TASK REQUIREMENTS: Can you rewrite all of the data below, replacing every "Screen dimensions" with "Screen size" and leaving everything else unchanged?
┌────────
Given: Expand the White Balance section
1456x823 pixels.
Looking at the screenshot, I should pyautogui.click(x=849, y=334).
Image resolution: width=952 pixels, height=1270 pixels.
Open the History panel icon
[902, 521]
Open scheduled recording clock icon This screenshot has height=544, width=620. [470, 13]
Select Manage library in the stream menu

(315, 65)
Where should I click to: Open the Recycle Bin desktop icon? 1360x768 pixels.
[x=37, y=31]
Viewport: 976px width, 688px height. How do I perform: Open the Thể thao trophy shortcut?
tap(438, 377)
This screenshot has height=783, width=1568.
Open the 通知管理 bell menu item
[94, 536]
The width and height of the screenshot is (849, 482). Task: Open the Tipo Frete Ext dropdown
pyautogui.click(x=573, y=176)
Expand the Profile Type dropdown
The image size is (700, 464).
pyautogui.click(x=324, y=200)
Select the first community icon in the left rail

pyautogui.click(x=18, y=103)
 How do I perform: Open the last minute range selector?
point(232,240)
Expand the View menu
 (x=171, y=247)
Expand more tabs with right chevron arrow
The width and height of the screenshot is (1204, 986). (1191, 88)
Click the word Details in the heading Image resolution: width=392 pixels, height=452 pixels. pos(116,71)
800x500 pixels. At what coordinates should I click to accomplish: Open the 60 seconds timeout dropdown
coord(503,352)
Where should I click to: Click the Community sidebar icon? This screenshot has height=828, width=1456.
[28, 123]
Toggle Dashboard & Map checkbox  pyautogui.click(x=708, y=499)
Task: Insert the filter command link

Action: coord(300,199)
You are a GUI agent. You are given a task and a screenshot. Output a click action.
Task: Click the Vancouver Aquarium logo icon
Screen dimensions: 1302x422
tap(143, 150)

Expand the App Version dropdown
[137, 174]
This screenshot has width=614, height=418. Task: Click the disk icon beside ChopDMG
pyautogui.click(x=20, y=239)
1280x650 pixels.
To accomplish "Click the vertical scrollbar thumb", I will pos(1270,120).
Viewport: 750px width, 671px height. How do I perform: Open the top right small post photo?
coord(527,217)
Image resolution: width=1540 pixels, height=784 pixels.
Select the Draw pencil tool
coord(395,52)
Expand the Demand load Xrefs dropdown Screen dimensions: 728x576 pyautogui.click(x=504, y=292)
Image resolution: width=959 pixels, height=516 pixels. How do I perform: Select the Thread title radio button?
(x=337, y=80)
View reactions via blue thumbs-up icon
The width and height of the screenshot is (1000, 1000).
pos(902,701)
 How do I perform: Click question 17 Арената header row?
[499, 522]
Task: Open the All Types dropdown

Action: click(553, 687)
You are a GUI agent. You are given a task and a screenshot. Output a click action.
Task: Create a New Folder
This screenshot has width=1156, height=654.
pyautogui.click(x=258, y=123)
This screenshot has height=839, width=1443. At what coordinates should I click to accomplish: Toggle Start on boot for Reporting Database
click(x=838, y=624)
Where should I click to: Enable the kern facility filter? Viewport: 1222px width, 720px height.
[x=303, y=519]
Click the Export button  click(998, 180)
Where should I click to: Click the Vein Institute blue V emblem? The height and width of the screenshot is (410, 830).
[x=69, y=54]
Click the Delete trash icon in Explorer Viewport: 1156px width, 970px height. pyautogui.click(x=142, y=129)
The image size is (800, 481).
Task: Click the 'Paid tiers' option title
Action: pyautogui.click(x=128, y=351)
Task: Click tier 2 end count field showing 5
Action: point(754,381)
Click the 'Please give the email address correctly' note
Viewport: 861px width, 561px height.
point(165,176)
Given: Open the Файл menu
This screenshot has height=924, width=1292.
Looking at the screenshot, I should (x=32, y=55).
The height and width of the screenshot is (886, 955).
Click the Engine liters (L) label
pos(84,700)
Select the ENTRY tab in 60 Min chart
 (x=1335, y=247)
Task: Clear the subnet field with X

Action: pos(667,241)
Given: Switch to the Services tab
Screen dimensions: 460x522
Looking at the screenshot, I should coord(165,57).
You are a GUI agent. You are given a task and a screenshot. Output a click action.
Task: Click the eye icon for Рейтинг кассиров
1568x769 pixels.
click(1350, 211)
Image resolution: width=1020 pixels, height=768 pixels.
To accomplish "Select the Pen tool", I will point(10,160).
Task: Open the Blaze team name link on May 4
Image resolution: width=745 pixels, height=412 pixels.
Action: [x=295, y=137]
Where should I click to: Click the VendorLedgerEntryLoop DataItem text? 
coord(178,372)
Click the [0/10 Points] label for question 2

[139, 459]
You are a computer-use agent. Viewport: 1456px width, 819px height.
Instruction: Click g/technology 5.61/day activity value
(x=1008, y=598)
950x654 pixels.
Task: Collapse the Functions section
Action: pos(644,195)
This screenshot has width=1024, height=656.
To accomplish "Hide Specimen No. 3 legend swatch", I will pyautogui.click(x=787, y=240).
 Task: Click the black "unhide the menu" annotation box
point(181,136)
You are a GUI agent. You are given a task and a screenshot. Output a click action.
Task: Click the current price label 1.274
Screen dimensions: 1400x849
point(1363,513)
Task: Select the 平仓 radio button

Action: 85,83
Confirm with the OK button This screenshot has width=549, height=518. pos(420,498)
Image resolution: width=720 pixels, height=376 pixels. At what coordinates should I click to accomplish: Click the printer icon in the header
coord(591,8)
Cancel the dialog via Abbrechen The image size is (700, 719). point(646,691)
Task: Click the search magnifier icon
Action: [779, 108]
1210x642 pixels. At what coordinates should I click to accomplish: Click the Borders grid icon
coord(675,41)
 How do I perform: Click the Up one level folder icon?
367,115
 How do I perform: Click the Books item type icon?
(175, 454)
└────────
WRITTEN SOLUTION:
Given: Expand the White Balance section
1456x823 pixels.
Looking at the screenshot, I should pyautogui.click(x=849, y=334).
Image resolution: width=952 pixels, height=1270 pixels.
Open the History panel icon
[902, 521]
Open scheduled recording clock icon This screenshot has height=544, width=620. [470, 13]
Select Manage library in the stream menu

(315, 65)
Where should I click to: Open the Recycle Bin desktop icon? 1360x768 pixels.
[x=37, y=31]
Viewport: 976px width, 688px height. How do I perform: Open the Thể thao trophy shortcut?
tap(438, 377)
This screenshot has height=783, width=1568.
Open the 通知管理 bell menu item
[94, 536]
The width and height of the screenshot is (849, 482). Task: Open the Tipo Frete Ext dropdown
pyautogui.click(x=573, y=176)
Expand the Profile Type dropdown
The image size is (700, 464).
pyautogui.click(x=324, y=200)
Select the first community icon in the left rail

pyautogui.click(x=18, y=103)
 How do I perform: Open the last minute range selector?
point(232,240)
Expand the View menu
 (x=171, y=247)
Expand more tabs with right chevron arrow
The width and height of the screenshot is (1204, 986). (1191, 88)
Click the word Details in the heading Image resolution: width=392 pixels, height=452 pixels. pos(116,71)
800x500 pixels. At what coordinates should I click to accomplish: Open the 60 seconds timeout dropdown
coord(503,352)
Where should I click to: Click the Community sidebar icon? This screenshot has height=828, width=1456.
[28, 123]
Toggle Dashboard & Map checkbox  pyautogui.click(x=708, y=499)
Task: Insert the filter command link

Action: coord(300,199)
You are a GUI agent. You are given a task and a screenshot. Output a click action.
Task: Click the Vancouver Aquarium logo icon
Screen size: 1302x422
tap(143, 150)

Expand the App Version dropdown
[137, 174]
This screenshot has width=614, height=418. Task: Click the disk icon beside ChopDMG
pyautogui.click(x=20, y=239)
1280x650 pixels.
To accomplish "Click the vertical scrollbar thumb", I will pos(1270,120).
Viewport: 750px width, 671px height. How do I perform: Open the top right small post photo?
coord(527,217)
Image resolution: width=1540 pixels, height=784 pixels.
Select the Draw pencil tool
coord(395,52)
Expand the Demand load Xrefs dropdown Screen size: 728x576 pyautogui.click(x=504, y=292)
Image resolution: width=959 pixels, height=516 pixels. How do I perform: Select the Thread title radio button?
(x=337, y=80)
View reactions via blue thumbs-up icon
The width and height of the screenshot is (1000, 1000).
pos(902,701)
 How do I perform: Click question 17 Арената header row?
[499, 522]
Task: Open the All Types dropdown

Action: click(553, 687)
You are a GUI agent. You are given a task and a screenshot. Output a click action.
Task: Create a New Folder
This screenshot has width=1156, height=654.
pyautogui.click(x=258, y=123)
This screenshot has height=839, width=1443. At what coordinates should I click to accomplish: Toggle Start on boot for Reporting Database
click(x=838, y=624)
Where should I click to: Enable the kern facility filter? Viewport: 1222px width, 720px height.
[x=303, y=519]
Click the Export button  click(998, 180)
Where should I click to: Click the Vein Institute blue V emblem? The height and width of the screenshot is (410, 830).
[x=69, y=54]
Click the Delete trash icon in Explorer Viewport: 1156px width, 970px height. pyautogui.click(x=142, y=129)
The image size is (800, 481).
Task: Click the 'Paid tiers' option title
Action: pyautogui.click(x=128, y=351)
Task: Click tier 2 end count field showing 5
Action: point(754,381)
Click the 'Please give the email address correctly' note
Viewport: 861px width, 561px height.
point(165,176)
Given: Open the Файл menu
This screenshot has height=924, width=1292.
Looking at the screenshot, I should (x=32, y=55).
The height and width of the screenshot is (886, 955).
Click the Engine liters (L) label
pos(84,700)
Select the ENTRY tab in 60 Min chart
 (x=1335, y=247)
Task: Clear the subnet field with X

Action: pos(667,241)
Given: Switch to the Services tab
Screen size: 460x522
Looking at the screenshot, I should coord(165,57).
You are a GUI agent. You are given a task and a screenshot. Output a click action.
Task: Click the eye icon for Рейтинг кассиров
1568x769 pixels.
click(1350, 211)
Image resolution: width=1020 pixels, height=768 pixels.
To accomplish "Select the Pen tool", I will point(10,160).
Task: Open the Blaze team name link on May 4
Image resolution: width=745 pixels, height=412 pixels.
Action: [x=295, y=137]
Where should I click to: Click the VendorLedgerEntryLoop DataItem text? 
coord(178,372)
Click the [0/10 Points] label for question 2

[139, 459]
You are a computer-use agent. Viewport: 1456px width, 819px height.
Instruction: Click g/technology 5.61/day activity value
(x=1008, y=598)
950x654 pixels.
Task: Collapse the Functions section
Action: pos(644,195)
This screenshot has width=1024, height=656.
To accomplish "Hide Specimen No. 3 legend swatch", I will pyautogui.click(x=787, y=240).
 Task: Click the black "unhide the menu" annotation box
point(181,136)
You are a GUI agent. You are given a task and a screenshot. Output a click action.
Task: Click the current price label 1.274
Screen size: 1400x849
point(1363,513)
Task: Select the 平仓 radio button

Action: 85,83
Confirm with the OK button This screenshot has width=549, height=518. pos(420,498)
Image resolution: width=720 pixels, height=376 pixels. At what coordinates should I click to accomplish: Click the printer icon in the header
coord(591,8)
Cancel the dialog via Abbrechen The image size is (700, 719). point(646,691)
Task: Click the search magnifier icon
Action: [779, 108]
1210x642 pixels. At what coordinates should I click to accomplish: Click the Borders grid icon
coord(675,41)
 How do I perform: Click the Up one level folder icon?
367,115
 How do I perform: Click the Books item type icon?
(175, 454)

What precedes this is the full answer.